While VoIP and unified communication technologies are similar, a TMCNet article on the misconceptions associated with the services stated that they are not one and the same. Contributor Michelle Amodio said that "UC is the umbrella that covers VoIP," but unified communications systems include more features than VoIP.
"Converged applications such as UC can take advantage of IP and enable companies to not only increase revenue and decrease costs, but enhance productivity and improve customer service; however, let it be known that UC is not VoIP, and VoIP is not UC," Amodio wrote in the article. "The confusion lies in the fact that UC is IP-based, and that’s it."
The article stated that VoIP is a cost savings tool for many businesses and has shown to be a sort of stepping stone to organizations eventually deploying full unified communication solutions. The growing popularity of business VoIP has made it easier for companies to adopt UC, which is becoming a necessary tool for organizations to improve productivity levels and save on communication costs.
Both VoIP and UC are expected to see a boost in adoption rates over the next four years.

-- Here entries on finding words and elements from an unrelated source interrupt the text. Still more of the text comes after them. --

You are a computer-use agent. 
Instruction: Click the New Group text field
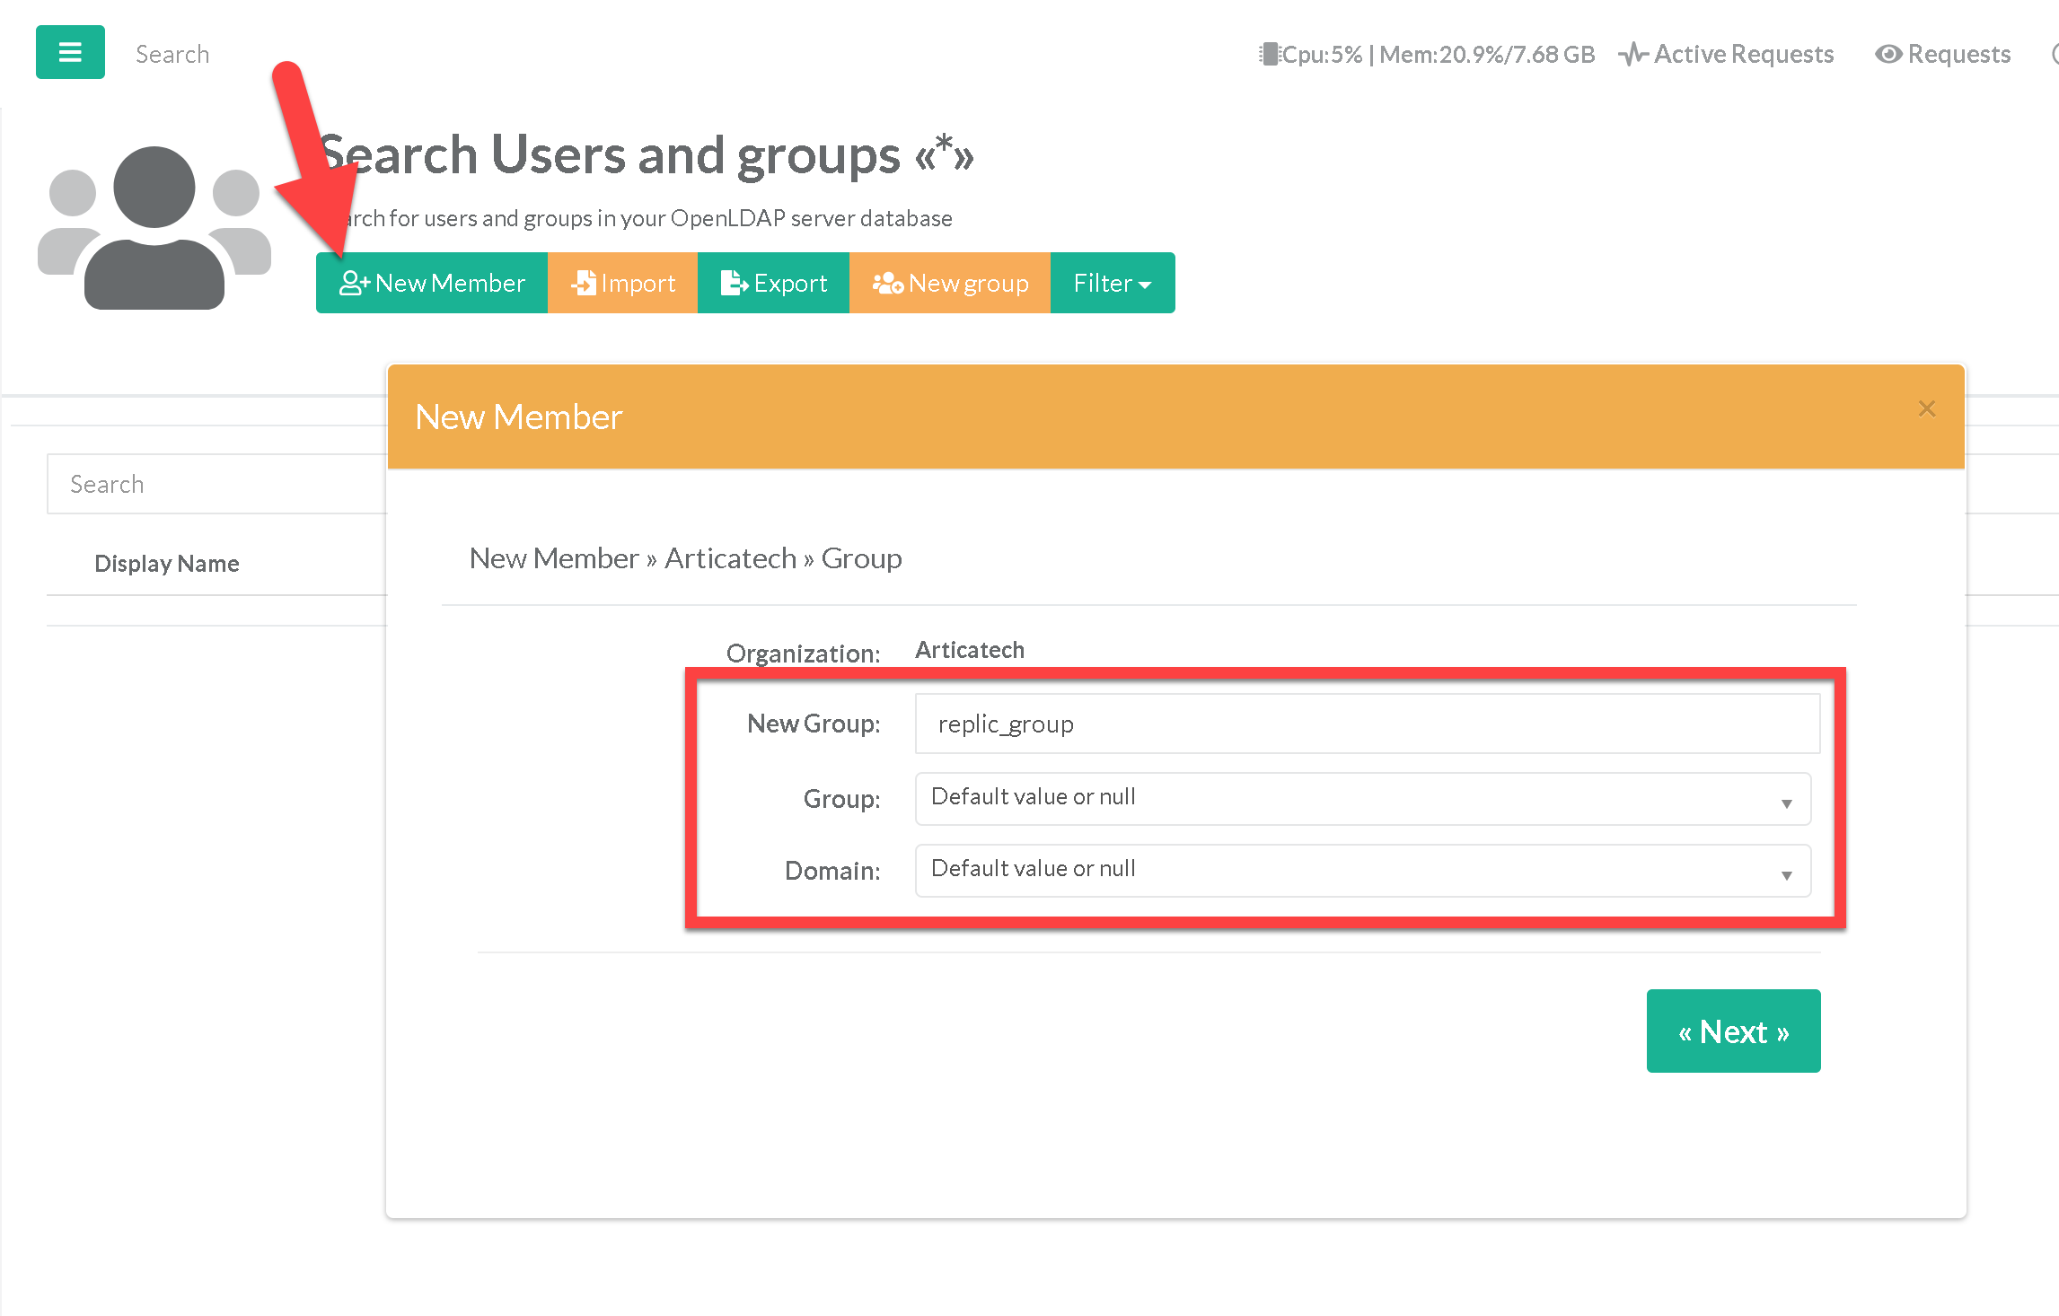[1367, 724]
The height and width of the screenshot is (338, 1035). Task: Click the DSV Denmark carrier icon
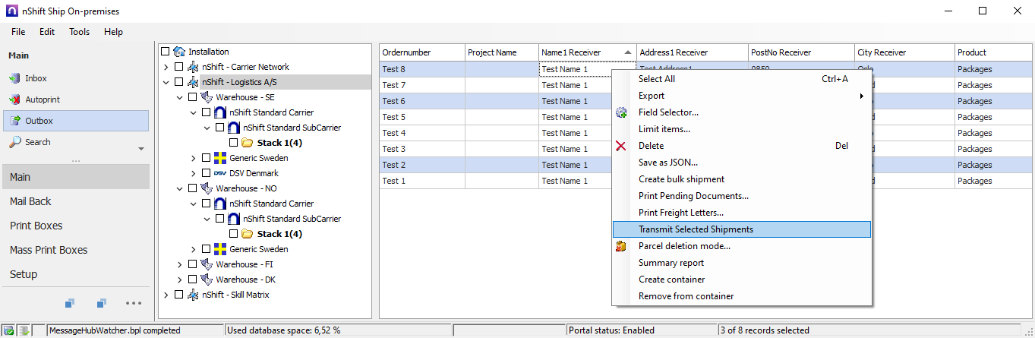point(220,173)
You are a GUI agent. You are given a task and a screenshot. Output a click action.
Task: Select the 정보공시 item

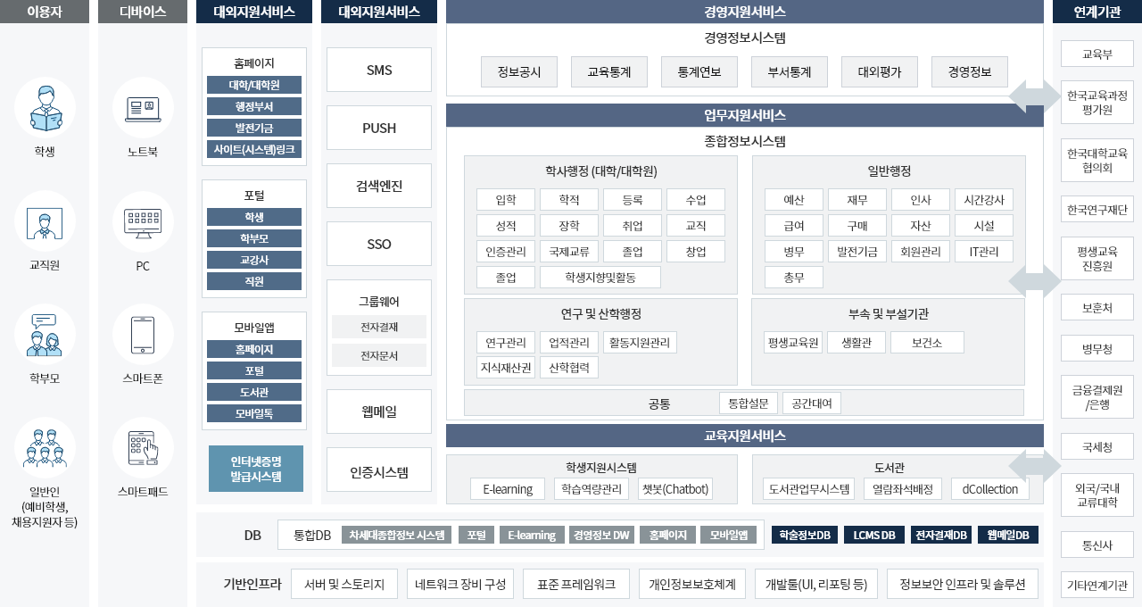click(518, 72)
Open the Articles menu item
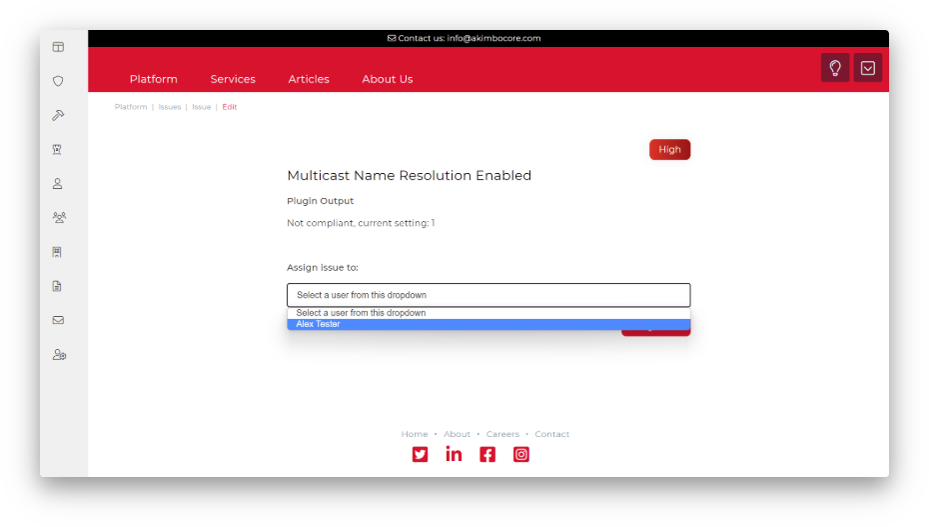This screenshot has height=527, width=929. [309, 79]
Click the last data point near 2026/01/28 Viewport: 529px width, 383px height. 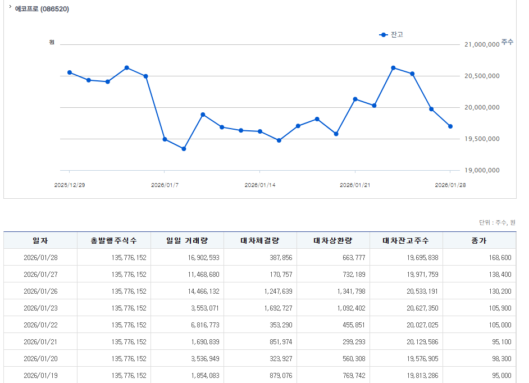pos(449,126)
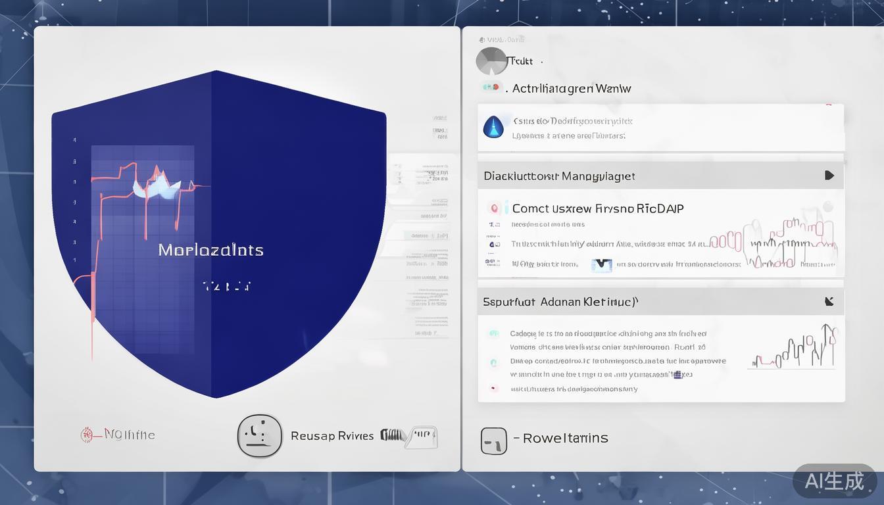Click the red circular icon beside Nglhfne
The height and width of the screenshot is (505, 884).
click(x=87, y=435)
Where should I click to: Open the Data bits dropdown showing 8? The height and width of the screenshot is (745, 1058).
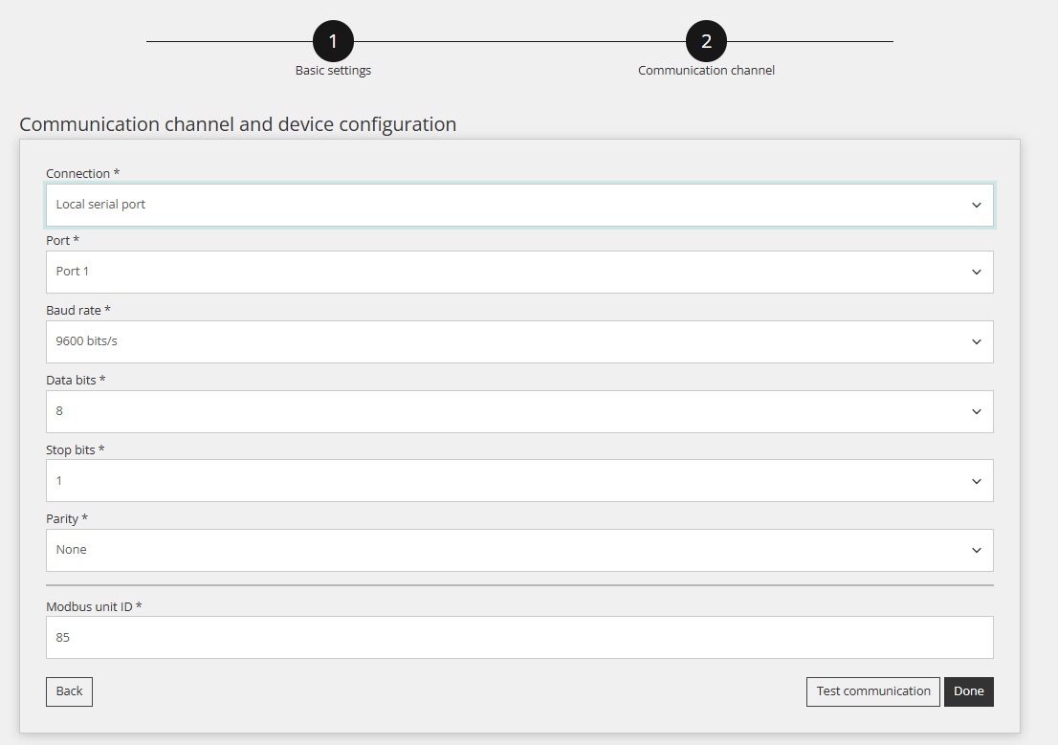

According to Infonetics Research, use of the communication services is expected to double between now and 2016, with businesses and private users spending $377 billion on VoIP systems. Much of the growth will be driven by hosted VoIP and UC services, which are managed by the system's vendor.
Amodio said the two services complement each other but they can remain mutually exclusive. Having VoIP in place does make UC easier to deploy and to use, however, she said, as VoIP services already include tools such as voice-to-text forwarding that is already included in unified communication.
A Channel Partners article also discussed how VoIP and UC services are often confused as offering the same set of tools.
“In the beginning, UC was more focused on VoIP, then morphed into presence and SIP trunking before mobility became part of the equation," said a communication expert in the article.
As that expert noted, unified communications now offer mobile solutions, making it possible for enterprise employees on the go or working remotely to communicate and share information with coworkers. This enterprise mobility is becoming a major driver in UC, the article stated, with more businesses wanting a solution that offers employees the ability to work on their smartphones as well as at their desktops.